Across industries, brands that unify their CX systems report similar payoffs. Forrester’s Total Economic Impact report found that modern orchestration tools deliver 158% ROI within the first year, while Qualtrics users reported 25–30% faster time-to-insight.

For TUI, the logic is simple. When every part of the company works from one travel customer feedback system, teams react faster, customers feel heard sooner, and the cost of service drops across the board. As Drabner puts it, the investment pays for itself in loyalty, trust, and time.

“Efficiency is important,” she says, “but it’s the cultural change that really delivers value. Once everyone sees customer feedback as part of their job, you start to see the numbers follow.”

Unified Data & The Future for Customer Experience in Travel

For Kira Drabner, the future of customer experience in travel is about making collecting and acting on feedback feel effortless.

“We want surveying to no longer feel like surveying, but like conversations,” she says. “We tried adaptive follow-ups, and 85 percent of customers responded again. That was unexpected.”

TUI is moving into a new phase, weaving its travel customer feedback system directly into the journey itself. Feedback is turning into an easy, ongoing exchange that fits naturally into the traveler’s experience.

This shift from collecting answers to predicting needs is changing how the voice of the customer in the travel industry is understood. With the help of intelligent tools, teams can now sense when something isn’t right and step in to fix it before the traveler ever asks for help.

In the new era of travel customer service, every touchpoint,  from mobile check-in to in-destination chat, becomes a feedback channel, powered by real-time orchestration and AI insight.

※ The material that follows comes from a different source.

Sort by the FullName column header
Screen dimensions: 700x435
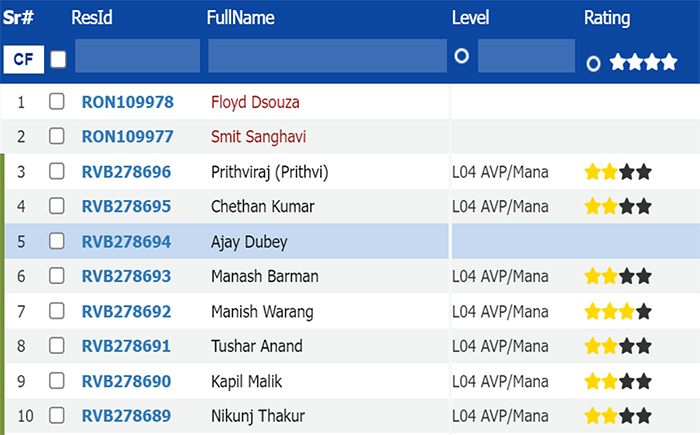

Inside TUI, the focus now is on getting “even more out of what we’re already collecting,” as Drabner puts it. The company’s data foundation means it can now experiment confidently with predictive models and emotion analytics, using AI not to replace human empathy but to scale it.

“We’ve done the hard work,” she says. “Now the exciting things can start.”

Making Customer Experience in Travel Data-Driven

TUI’s journey shows that transforming customer experience in travel means building a new mindset. The company’s decision to rebuild its entire travel customer feedback system was a crucial, business-wide movement.

After merging fifteen separate tools into one unified CX platform, TUI gave everyone across the organization the same clear view of each traveler. From call centers to beach resorts, teams can see what customers need and act immediately. That constant rhythm of listening, learning, and improving keeps the entire operation focused on delivering a better experience every day.

It’s a model of travel industry digital transformation in motion, combining AI, automation, and human empathy to deliver truly connected experiences. The payoff isn’t only efficiency or ROI (though those are significant); it’s the emotional trust that turns a first-time guest into a lifelong traveler.

For any travel brand looking ahead, TUI’s transformation offers a blueprint. Build from one source of truth. Empower your people. Listen continuously. Above all, treat feedback as the most powerful currency in modern travel customer service.